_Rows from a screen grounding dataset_
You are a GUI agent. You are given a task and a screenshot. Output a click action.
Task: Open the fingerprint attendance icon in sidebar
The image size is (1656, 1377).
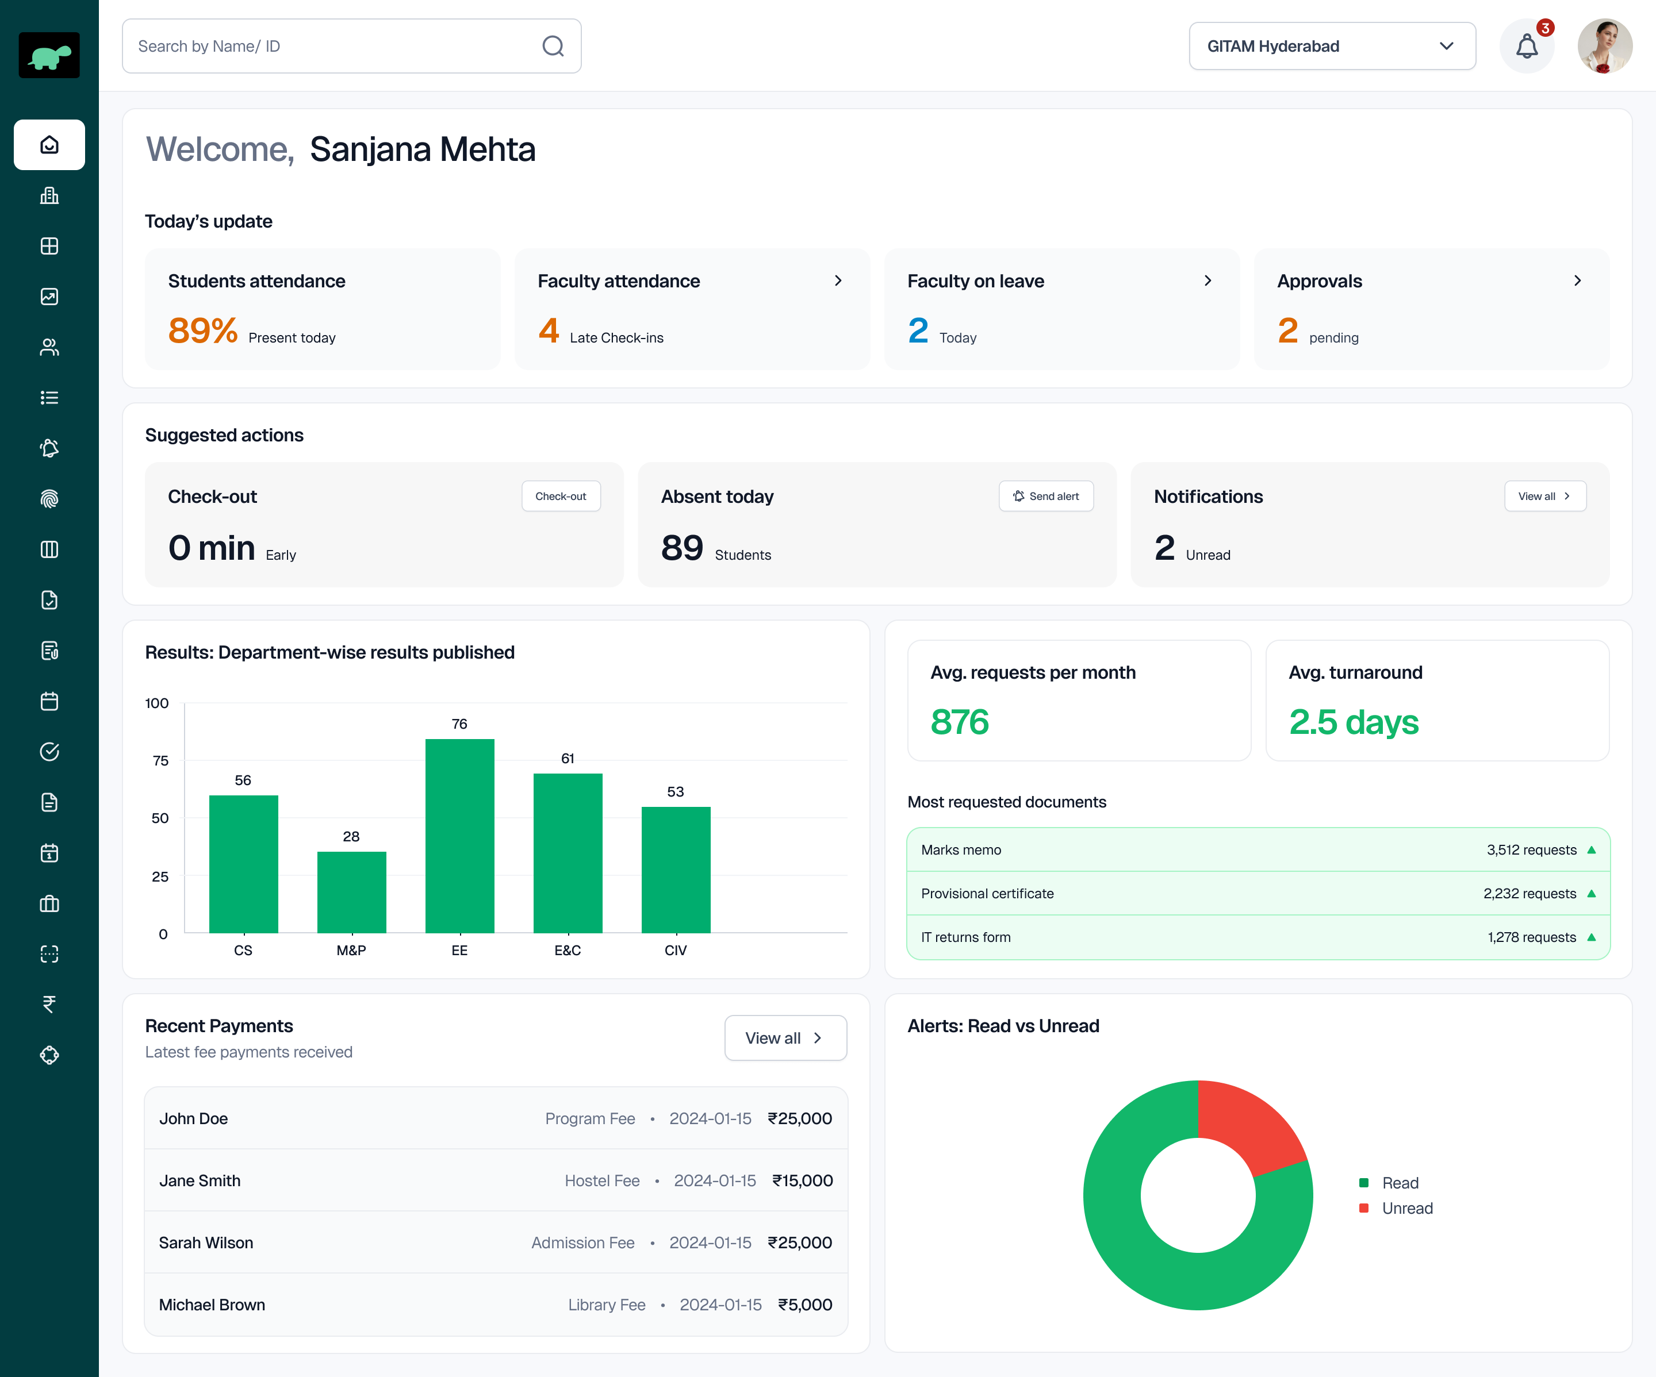(x=49, y=499)
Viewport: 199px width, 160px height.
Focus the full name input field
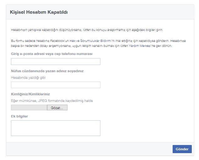(x=56, y=85)
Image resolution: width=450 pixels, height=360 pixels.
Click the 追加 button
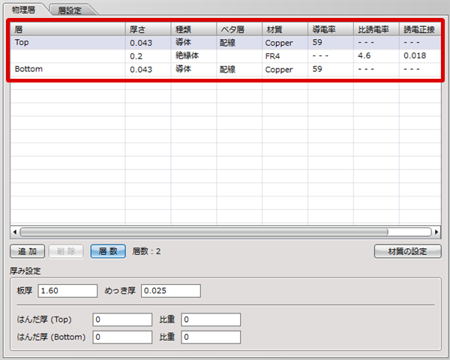point(27,251)
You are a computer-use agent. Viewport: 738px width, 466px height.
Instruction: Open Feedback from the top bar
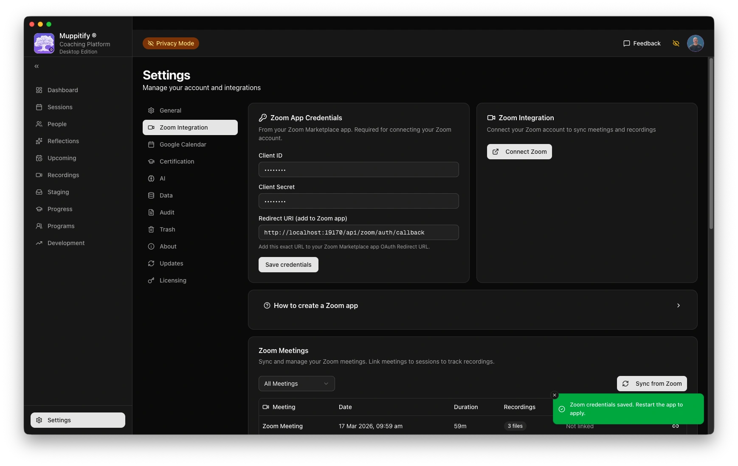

_Stated problem_
Repeat every line of the records above verbatim, leaving out the pictures.

_Written reply_
You are a GUI agent. You are given a task and a screenshot. Output a click action.
Task: Open the fingerprint attendance icon in sidebar
The image size is (1656, 1377).
(x=49, y=499)
Viewport: 199px width, 160px height.
Focus the full name input field
(x=56, y=85)
Image resolution: width=450 pixels, height=360 pixels.
Click the 追加 button
point(27,251)
You are a computer-use agent. Viewport: 738px width, 466px height.
Instruction: Open Feedback from the top bar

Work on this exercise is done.